Is somebody ever visited Steve's Music in Ottawa.
I just want to know, how is CF Martin' guitars in this store.
Is there interesting several models?

I plan to visited again Ottawa very soon.

Thanks.


----------



## Guest (Aug 1, 2008)

I have. I can't think they'd have _more_ guitars in the Ottawa store than the Montreal store. It's considerably smaller than the Montreal store.

If you're in Ottawa you'd do well to check out Lauzon and The Ottawa Folk Center if you're in the market for a nice acoustic. Both have good selections of top-tier stuff.


----------



## bagpipe (Sep 19, 2006)

iaresee said:


> If you're in Ottawa you'd do well to check out Lauzon and The Ottawa Folk Center if you're in the market for a nice acoustic. Both have good selections of top-tier stuff.
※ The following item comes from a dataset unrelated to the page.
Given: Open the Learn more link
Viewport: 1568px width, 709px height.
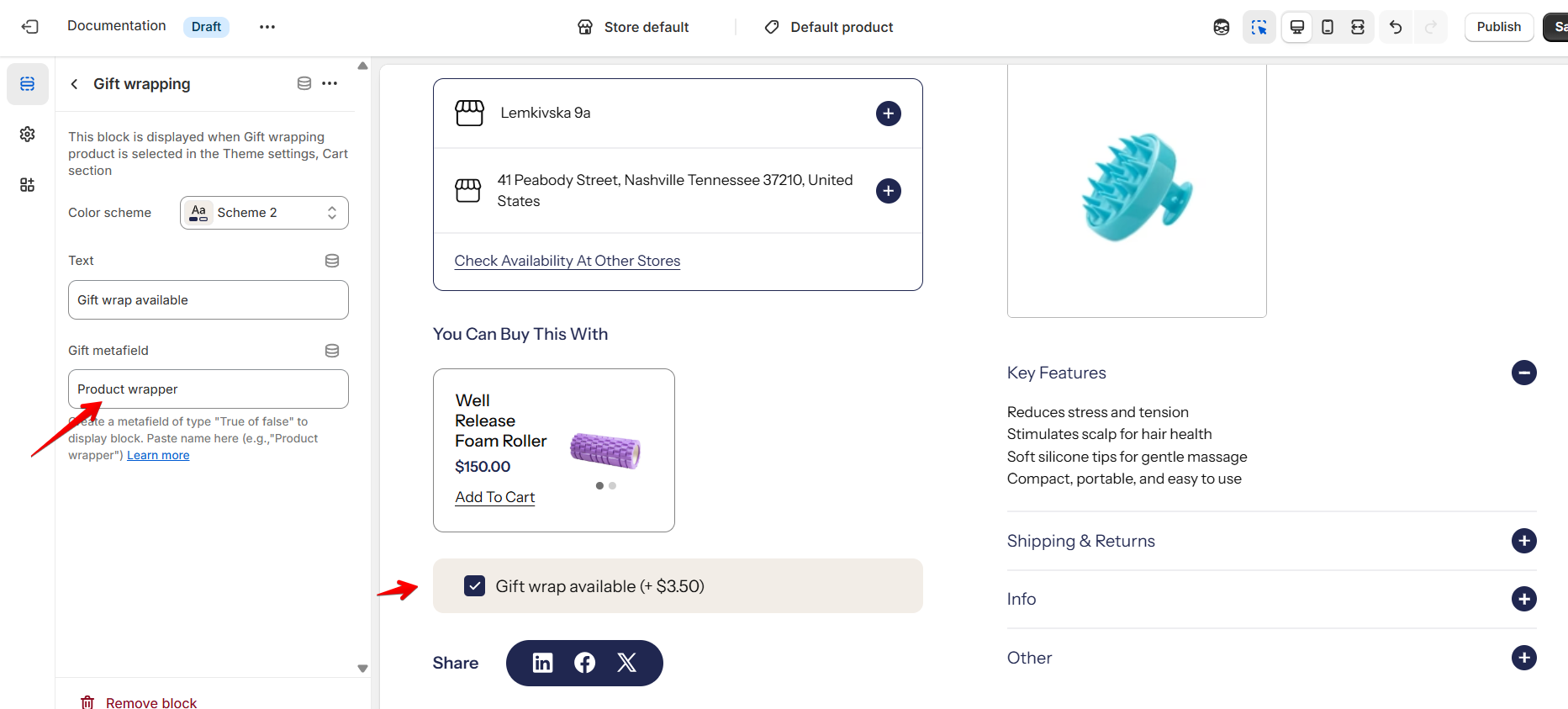Looking at the screenshot, I should tap(158, 455).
Ditto on Lauzon Music - I'd go there first. A nice selection of Martin and Taylor acoustics. And you'll get a lot better service than you'd get at Steves.


----------



## mhammer (Nov 30, 2007)

Le choix et le niveau de service chez Lauzon sera mieux.
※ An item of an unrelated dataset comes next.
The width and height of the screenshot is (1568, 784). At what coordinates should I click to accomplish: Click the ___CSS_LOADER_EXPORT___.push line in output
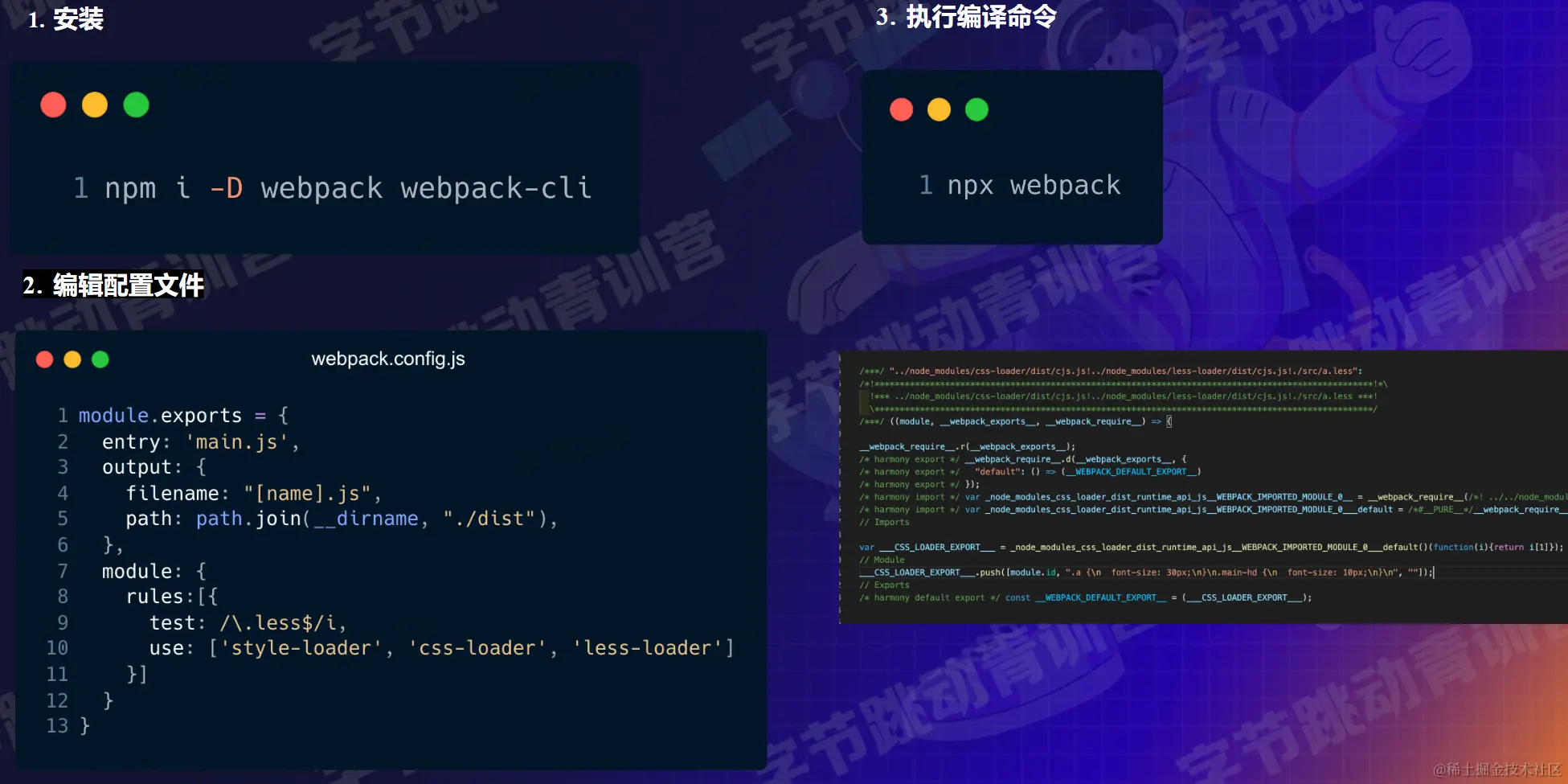point(1147,573)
On a une magasin à Ottawa qui s'appèle Intercontinental Music ( http://www.intexmusic.ca/intercontinental/ ), quelques minute de l'autoroute 417 au boulevard St. Laurent. Luer choix est tellement bizarre. Des produits de l'Europe et l'Asie qui sont pas des noms bien reconnus, mais bien construits en tous cas.
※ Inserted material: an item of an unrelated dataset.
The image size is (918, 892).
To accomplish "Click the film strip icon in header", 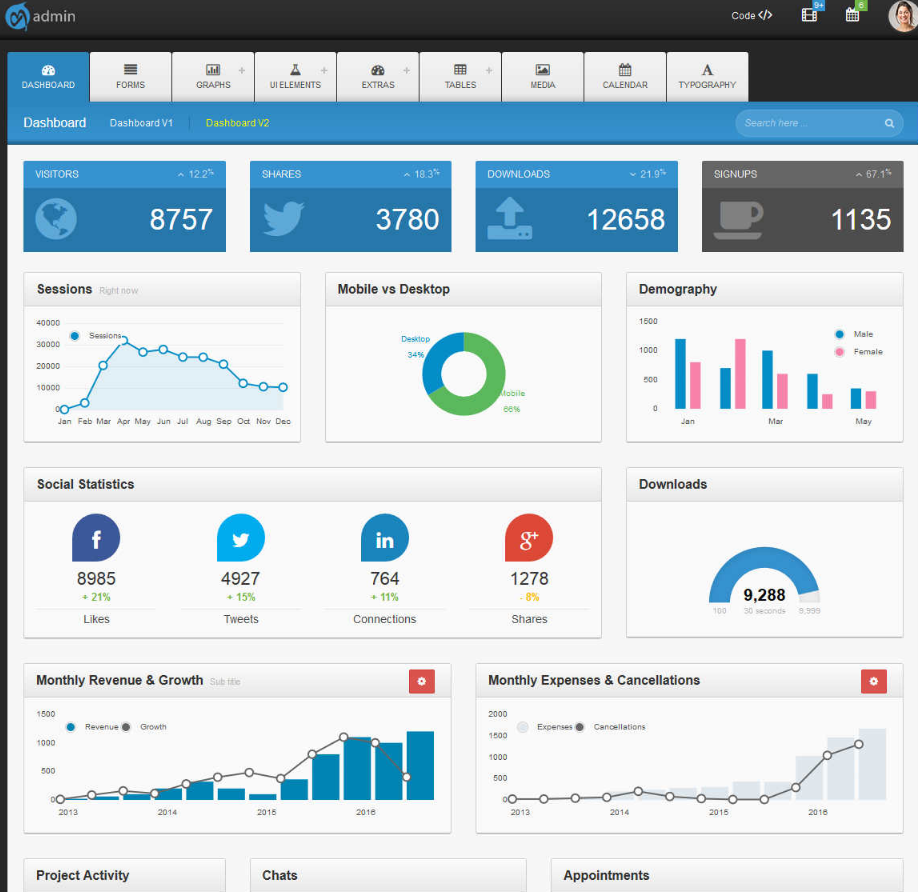I will click(x=810, y=15).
Un autre magasin à essayer est The Folklore Centre http://www.ottawafolklore.com/


----------



## ZeroFret (Aug 1, 2008)

+1 on Lauzon's. I was born and raised in Ottawa and they have a consistantly good selection of Martin guitars but they also have probably the best selection of Taylor guitars in that city. Steve's is good but they don't seem to have the consistant stock like Lauzon's on Richmond Road in Ottawa's west end. 

Bon Chance!!!


----------



## chaploune (Jun 17, 2008)

Thank you all friends.

Merci les copains!


----------